- [What the exercise asks]: Every entry must appear in the output exactly as it does here.

Dataset records
╭──
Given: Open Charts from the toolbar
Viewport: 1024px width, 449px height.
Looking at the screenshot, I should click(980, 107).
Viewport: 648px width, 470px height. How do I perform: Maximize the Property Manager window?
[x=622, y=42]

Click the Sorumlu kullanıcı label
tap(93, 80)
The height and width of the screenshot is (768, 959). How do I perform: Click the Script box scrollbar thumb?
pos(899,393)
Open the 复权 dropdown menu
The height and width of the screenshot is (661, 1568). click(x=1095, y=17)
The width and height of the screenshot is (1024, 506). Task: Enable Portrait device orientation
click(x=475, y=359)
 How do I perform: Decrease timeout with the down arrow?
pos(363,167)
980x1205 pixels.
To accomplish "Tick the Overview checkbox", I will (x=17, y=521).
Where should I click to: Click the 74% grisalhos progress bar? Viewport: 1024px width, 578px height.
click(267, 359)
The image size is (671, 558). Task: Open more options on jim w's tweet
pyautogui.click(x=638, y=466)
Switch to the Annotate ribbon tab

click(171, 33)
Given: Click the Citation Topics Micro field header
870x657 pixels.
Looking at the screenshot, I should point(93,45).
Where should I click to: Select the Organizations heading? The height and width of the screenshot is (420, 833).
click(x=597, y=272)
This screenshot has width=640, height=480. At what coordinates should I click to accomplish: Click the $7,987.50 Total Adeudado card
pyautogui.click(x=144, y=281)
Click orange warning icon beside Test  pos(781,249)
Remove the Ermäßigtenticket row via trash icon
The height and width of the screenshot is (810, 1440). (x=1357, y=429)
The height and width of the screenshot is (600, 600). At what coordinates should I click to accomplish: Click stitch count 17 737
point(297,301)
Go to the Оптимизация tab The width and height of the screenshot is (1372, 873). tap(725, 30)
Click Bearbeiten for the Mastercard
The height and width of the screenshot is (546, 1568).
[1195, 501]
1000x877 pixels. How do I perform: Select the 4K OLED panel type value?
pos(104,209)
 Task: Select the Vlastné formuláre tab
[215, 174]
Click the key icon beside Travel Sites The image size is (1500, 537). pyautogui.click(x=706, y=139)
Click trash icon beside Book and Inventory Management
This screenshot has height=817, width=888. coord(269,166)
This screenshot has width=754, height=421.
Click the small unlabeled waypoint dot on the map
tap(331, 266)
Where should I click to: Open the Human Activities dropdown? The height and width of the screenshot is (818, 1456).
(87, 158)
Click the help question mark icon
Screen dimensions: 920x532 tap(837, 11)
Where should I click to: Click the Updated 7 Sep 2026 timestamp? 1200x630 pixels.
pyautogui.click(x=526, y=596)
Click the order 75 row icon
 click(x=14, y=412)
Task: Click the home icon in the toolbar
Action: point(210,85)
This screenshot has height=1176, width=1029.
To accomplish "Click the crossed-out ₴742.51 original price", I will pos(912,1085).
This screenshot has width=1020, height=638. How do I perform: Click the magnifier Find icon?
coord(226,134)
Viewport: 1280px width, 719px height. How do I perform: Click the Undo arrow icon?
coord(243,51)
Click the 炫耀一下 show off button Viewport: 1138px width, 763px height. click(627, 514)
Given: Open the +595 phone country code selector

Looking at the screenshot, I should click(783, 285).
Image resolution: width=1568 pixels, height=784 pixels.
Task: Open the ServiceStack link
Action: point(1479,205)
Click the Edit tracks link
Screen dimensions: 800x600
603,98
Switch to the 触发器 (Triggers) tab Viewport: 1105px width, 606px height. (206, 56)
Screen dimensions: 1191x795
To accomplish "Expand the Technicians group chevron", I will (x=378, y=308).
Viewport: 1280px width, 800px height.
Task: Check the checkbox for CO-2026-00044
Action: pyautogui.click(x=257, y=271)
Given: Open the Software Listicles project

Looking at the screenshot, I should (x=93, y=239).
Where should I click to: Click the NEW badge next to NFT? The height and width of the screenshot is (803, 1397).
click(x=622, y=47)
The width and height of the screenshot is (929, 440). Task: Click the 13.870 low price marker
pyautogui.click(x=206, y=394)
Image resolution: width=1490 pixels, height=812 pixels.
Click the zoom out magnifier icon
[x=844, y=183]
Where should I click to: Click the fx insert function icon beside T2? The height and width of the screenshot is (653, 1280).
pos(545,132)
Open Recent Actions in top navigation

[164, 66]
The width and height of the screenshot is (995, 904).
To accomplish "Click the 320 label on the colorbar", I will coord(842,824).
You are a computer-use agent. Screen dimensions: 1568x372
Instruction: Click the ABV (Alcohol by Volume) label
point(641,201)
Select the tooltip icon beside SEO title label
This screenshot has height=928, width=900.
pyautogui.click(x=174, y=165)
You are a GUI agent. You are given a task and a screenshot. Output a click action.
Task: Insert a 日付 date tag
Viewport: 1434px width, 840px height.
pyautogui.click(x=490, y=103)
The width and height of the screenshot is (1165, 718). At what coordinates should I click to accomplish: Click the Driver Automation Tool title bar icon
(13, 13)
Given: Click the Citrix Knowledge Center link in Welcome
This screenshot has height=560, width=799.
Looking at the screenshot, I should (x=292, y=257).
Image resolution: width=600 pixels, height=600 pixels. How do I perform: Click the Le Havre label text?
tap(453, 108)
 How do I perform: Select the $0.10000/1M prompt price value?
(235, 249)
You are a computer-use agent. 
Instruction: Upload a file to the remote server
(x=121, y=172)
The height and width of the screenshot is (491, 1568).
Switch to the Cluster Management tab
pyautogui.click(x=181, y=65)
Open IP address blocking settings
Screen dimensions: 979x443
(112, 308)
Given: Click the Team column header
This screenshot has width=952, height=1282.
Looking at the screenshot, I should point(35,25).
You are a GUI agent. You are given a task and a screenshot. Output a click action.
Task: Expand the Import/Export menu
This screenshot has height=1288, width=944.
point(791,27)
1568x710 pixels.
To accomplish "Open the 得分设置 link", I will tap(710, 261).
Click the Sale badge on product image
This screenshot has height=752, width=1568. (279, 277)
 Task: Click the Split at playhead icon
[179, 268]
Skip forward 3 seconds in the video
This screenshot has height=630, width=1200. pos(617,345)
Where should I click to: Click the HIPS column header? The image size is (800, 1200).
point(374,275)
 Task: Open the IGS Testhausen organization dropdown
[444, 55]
╰──
- [Answer to the exercise]:
Given: Open Charts from the toolbar
Viewport: 1024px width, 449px height.
Looking at the screenshot, I should click(980, 107).
Viewport: 648px width, 470px height. How do I perform: Maximize the Property Manager window?
[x=622, y=42]

Click the Sorumlu kullanıcı label
tap(93, 80)
The height and width of the screenshot is (768, 959). How do I perform: Click the Script box scrollbar thumb?
pos(899,393)
Open the 复权 dropdown menu
The height and width of the screenshot is (661, 1568). click(x=1095, y=17)
The width and height of the screenshot is (1024, 506). Task: Enable Portrait device orientation
click(x=475, y=359)
 How do I perform: Decrease timeout with the down arrow?
pos(363,167)
980x1205 pixels.
To accomplish "Tick the Overview checkbox", I will (x=17, y=521).
Where should I click to: Click the 74% grisalhos progress bar? Viewport: 1024px width, 578px height.
click(267, 359)
The image size is (671, 558). Task: Open more options on jim w's tweet
pyautogui.click(x=638, y=466)
Switch to the Annotate ribbon tab

click(171, 33)
Given: Click the Citation Topics Micro field header
870x657 pixels.
Looking at the screenshot, I should point(93,45).
Where should I click to: Select the Organizations heading? The height and width of the screenshot is (420, 833).
click(x=597, y=272)
This screenshot has width=640, height=480. At what coordinates should I click to accomplish: Click the $7,987.50 Total Adeudado card
pyautogui.click(x=144, y=281)
Click orange warning icon beside Test  pos(781,249)
Remove the Ermäßigtenticket row via trash icon
The height and width of the screenshot is (810, 1440). (x=1357, y=429)
The height and width of the screenshot is (600, 600). At what coordinates should I click to accomplish: Click stitch count 17 737
point(297,301)
Go to the Оптимизация tab The width and height of the screenshot is (1372, 873). tap(725, 30)
Click Bearbeiten for the Mastercard
The height and width of the screenshot is (546, 1568).
[1195, 501]
1000x877 pixels. How do I perform: Select the 4K OLED panel type value?
pos(104,209)
 Task: Select the Vlastné formuláre tab
[215, 174]
Click the key icon beside Travel Sites The image size is (1500, 537). pyautogui.click(x=706, y=139)
Click trash icon beside Book and Inventory Management
This screenshot has height=817, width=888. coord(269,166)
This screenshot has width=754, height=421.
Click the small unlabeled waypoint dot on the map
tap(331, 266)
Where should I click to: Open the Human Activities dropdown? The height and width of the screenshot is (818, 1456).
(87, 158)
Click the help question mark icon
Screen dimensions: 920x532 tap(837, 11)
Where should I click to: Click the Updated 7 Sep 2026 timestamp? 1200x630 pixels.
pyautogui.click(x=526, y=596)
Click the order 75 row icon
 click(x=14, y=412)
Task: Click the home icon in the toolbar
Action: point(210,85)
This screenshot has height=1176, width=1029.
To accomplish "Click the crossed-out ₴742.51 original price", I will pos(912,1085).
This screenshot has width=1020, height=638. How do I perform: Click the magnifier Find icon?
coord(226,134)
Viewport: 1280px width, 719px height. How do I perform: Click the Undo arrow icon?
coord(243,51)
Click the 炫耀一下 show off button Viewport: 1138px width, 763px height. click(627, 514)
Given: Open the +595 phone country code selector

Looking at the screenshot, I should click(783, 285).
Image resolution: width=1568 pixels, height=784 pixels.
Task: Open the ServiceStack link
Action: point(1479,205)
Click the Edit tracks link
Screen dimensions: 800x600
603,98
Switch to the 触发器 (Triggers) tab Viewport: 1105px width, 606px height. (206, 56)
Screen dimensions: 1191x795
To accomplish "Expand the Technicians group chevron", I will (x=378, y=308).
Viewport: 1280px width, 800px height.
Task: Check the checkbox for CO-2026-00044
Action: pyautogui.click(x=257, y=271)
Given: Open the Software Listicles project

Looking at the screenshot, I should (x=93, y=239).
Where should I click to: Click the NEW badge next to NFT? The height and width of the screenshot is (803, 1397).
click(x=622, y=47)
The width and height of the screenshot is (929, 440). Task: Click the 13.870 low price marker
pyautogui.click(x=206, y=394)
Image resolution: width=1490 pixels, height=812 pixels.
Click the zoom out magnifier icon
[x=844, y=183]
Where should I click to: Click the fx insert function icon beside T2? The height and width of the screenshot is (653, 1280).
pos(545,132)
Open Recent Actions in top navigation

[164, 66]
The width and height of the screenshot is (995, 904).
To accomplish "Click the 320 label on the colorbar", I will coord(842,824).
You are a computer-use agent. Screen dimensions: 1568x372
Instruction: Click the ABV (Alcohol by Volume) label
point(641,201)
Select the tooltip icon beside SEO title label
This screenshot has height=928, width=900.
pyautogui.click(x=174, y=165)
You are a GUI agent. You are given a task and a screenshot. Output a click action.
Task: Insert a 日付 date tag
Viewport: 1434px width, 840px height.
pyautogui.click(x=490, y=103)
The width and height of the screenshot is (1165, 718). At what coordinates should I click to accomplish: Click the Driver Automation Tool title bar icon
(13, 13)
Given: Click the Citrix Knowledge Center link in Welcome
This screenshot has height=560, width=799.
Looking at the screenshot, I should (x=292, y=257).
Image resolution: width=600 pixels, height=600 pixels. How do I perform: Click the Le Havre label text?
tap(453, 108)
 How do I perform: Select the $0.10000/1M prompt price value?
(235, 249)
You are a computer-use agent. 
Instruction: Upload a file to the remote server
(x=121, y=172)
The height and width of the screenshot is (491, 1568).
Switch to the Cluster Management tab
pyautogui.click(x=181, y=65)
Open IP address blocking settings
Screen dimensions: 979x443
(112, 308)
Given: Click the Team column header
This screenshot has width=952, height=1282.
Looking at the screenshot, I should point(35,25).
You are a GUI agent. You are given a task and a screenshot. Output a click action.
Task: Expand the Import/Export menu
This screenshot has height=1288, width=944.
point(791,27)
1568x710 pixels.
To accomplish "Open the 得分设置 link", I will tap(710, 261).
Click the Sale badge on product image
This screenshot has height=752, width=1568. (279, 277)
 Task: Click the Split at playhead icon
[179, 268]
Skip forward 3 seconds in the video
This screenshot has height=630, width=1200. pos(617,345)
Where should I click to: Click the HIPS column header? The image size is (800, 1200).
point(374,275)
 Task: Open the IGS Testhausen organization dropdown
[444, 55]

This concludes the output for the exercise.